As a bishop in western Africa, Ayule-Milenge has also helped in the establishment of ACC parishes in Cameroon.

Ayule-Milenge has been an outspoken critic of western silence of the war in eastern Congo, and has called for peace in the region. Along with other African church leaders, he has criticized the Church of England for not following biblical teachings on human sexuality, characterizing the English church as being run like "a secular entity."

Ayule-Milenge has published a number of books on theology and the church in Congo, in both French and English.
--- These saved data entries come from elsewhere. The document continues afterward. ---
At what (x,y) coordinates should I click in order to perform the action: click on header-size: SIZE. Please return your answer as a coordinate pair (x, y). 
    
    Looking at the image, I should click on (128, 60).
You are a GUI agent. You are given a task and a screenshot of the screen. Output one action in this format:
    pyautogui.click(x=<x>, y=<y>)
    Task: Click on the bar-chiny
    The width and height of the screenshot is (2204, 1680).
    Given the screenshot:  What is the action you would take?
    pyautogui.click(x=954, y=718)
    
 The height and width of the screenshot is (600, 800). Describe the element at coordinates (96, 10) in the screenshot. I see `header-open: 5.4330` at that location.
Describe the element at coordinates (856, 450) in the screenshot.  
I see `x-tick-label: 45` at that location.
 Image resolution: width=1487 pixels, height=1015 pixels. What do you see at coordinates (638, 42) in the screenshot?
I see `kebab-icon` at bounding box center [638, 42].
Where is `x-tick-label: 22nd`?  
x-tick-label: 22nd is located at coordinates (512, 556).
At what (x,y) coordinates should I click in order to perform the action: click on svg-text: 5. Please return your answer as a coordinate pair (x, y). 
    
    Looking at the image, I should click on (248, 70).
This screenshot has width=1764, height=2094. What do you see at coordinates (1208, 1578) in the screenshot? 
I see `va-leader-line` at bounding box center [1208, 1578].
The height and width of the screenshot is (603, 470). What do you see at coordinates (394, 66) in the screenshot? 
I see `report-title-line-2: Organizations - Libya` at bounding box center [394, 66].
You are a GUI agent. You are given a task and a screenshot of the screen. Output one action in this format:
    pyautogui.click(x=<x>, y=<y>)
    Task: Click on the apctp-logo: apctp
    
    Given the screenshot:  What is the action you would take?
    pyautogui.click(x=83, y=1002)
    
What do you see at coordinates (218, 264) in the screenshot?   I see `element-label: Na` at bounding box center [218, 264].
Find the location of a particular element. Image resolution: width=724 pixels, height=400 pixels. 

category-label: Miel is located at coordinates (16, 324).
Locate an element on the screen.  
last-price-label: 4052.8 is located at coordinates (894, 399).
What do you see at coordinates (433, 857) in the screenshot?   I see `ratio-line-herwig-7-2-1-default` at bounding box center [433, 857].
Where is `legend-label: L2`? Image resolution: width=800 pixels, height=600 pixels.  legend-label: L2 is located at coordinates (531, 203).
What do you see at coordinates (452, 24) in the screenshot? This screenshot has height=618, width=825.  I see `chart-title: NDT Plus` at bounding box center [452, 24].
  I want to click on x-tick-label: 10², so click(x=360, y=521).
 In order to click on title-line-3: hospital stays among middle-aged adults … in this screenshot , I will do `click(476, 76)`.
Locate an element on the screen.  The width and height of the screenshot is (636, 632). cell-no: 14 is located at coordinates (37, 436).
- The Christian's Faith under fire: Issue of Liberal Theology. 978-3-330-70225-7. (2016).
- The impact of Missionary work in the Anglican Diocese of Bukavu: Illusion or Reality. 978-3-330-70224-0. (2016).
- Le Christianisme et le Socratisme: Approche comparative. 978-3-330-70740-5. (2016).
- The Devil in the Church: Issue of liberal theology. 978-3-330-70219-6. (2016).
- The image of God in man with special reference: The fall of man (Genesis 3) and the restoration of God's image in man (Romans 8:28-30). (978-3-330-70223-3. (2016).
- The Church is Central to God's Purpose: Creating Sons and Daughters in His own Image and Likeness. 9781684110124. (2016).
- Faut-il réviser la Bible?: La Parole de Dieu sous l'attaque de la pensée humaine. 978-3-330-70794-8. (2017).